Kita masih berada dalam terowongan, tetapi sinar cahaya berpijar, yakni kebebasan; kebebasan pers. Pandai-pandailah kita memelihara serta menyuburkannya.
”Berbagai cara bertahan hidup ditempuh, di antaranya memanfaatkan euforia kebebasan serta memanfaatkan longgarnya seluruh social fabric masyarakat dan pemerintahan kita. Munculah berita, liputan, dan komentar yang berdimensi dan berwarna kuat sensasi, bahkan sensasionalisme,” tulis Jakob.
Jakob mengingatkan bahwa masih ada jalan lain selain sensasionalisme yang dapat ditempuh masyarakat pers. Cara itu adalah pengelolaan penerbitan yang lebih dekat dengan pembaca dan pelanggan. ”Bukan apa yang penerbit atau wartawan mau, tetapi apa yang pembaca mau,” kata Jakob.
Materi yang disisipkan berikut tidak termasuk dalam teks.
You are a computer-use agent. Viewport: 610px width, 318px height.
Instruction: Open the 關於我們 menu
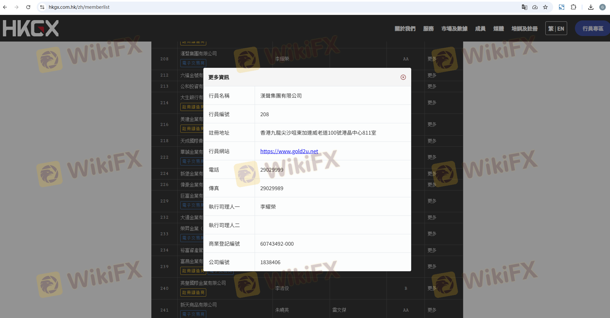(405, 29)
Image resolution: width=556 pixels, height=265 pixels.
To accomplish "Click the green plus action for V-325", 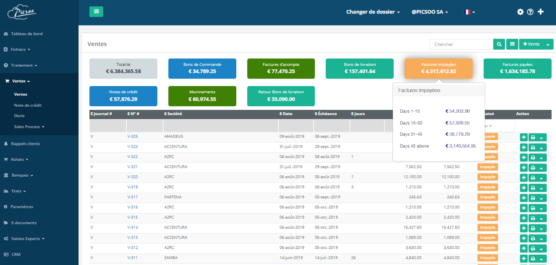I will [523, 137].
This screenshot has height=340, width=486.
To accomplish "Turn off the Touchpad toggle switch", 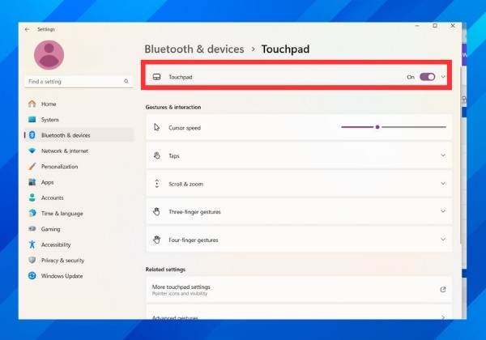I will tap(427, 77).
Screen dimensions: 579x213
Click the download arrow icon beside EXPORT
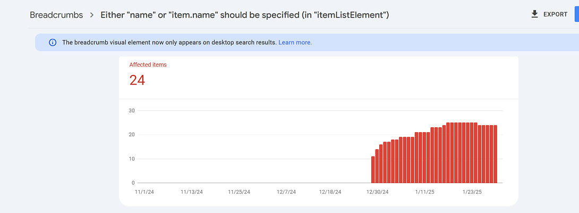(534, 14)
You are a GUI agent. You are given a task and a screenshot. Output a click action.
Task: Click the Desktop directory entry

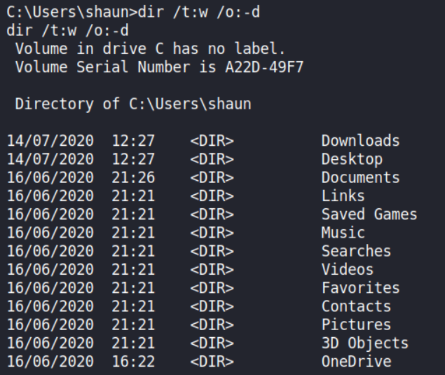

Kelincahan mengadopsi media baru, seperti internet, juga menjadi langkah penting yang harus dipahami, media baru dan segala macam turunannya harus disikapi secara positif-kreatif, bukan sekadar negatif-menolak.
Itu semua adalah gagasan Jakob tentang bagaimana mengarungi lautan krisis pada awal Reformasi dulu—yang ternyata masih tetap relevan 20 tahun kemudian. Namun, Jakob mengingatkan bahwa segala gagasan itu tidak akan bisa tumbuh apabila ”tanahnya” tidak subur. Tanah itu adalah kebebasan dan kemerdekaan pers, baik untuk hari ini maupun masa yang akan datang.
”Kita masih berada dalam terowongan, tetapi sinar cahaya berpijar, yakni kebebasan; kebebasan pers. Pandai-pandailah kita memelihara serta menyuburkannya. Bagi para penerbit, masyarakat pers, dan media massa, kebebasan merupakan modal yang menjadi jaminan, napas, serta lingkungan hidup kita,” ujarnya menutup tulisan yang ditulisnya pada 1998 tersebut.
Kini pertanyaan, sampai berapa lama masyarakat Indonesia dan pemerintahnya masih betah berada di dalam terowongan yang gelap ini?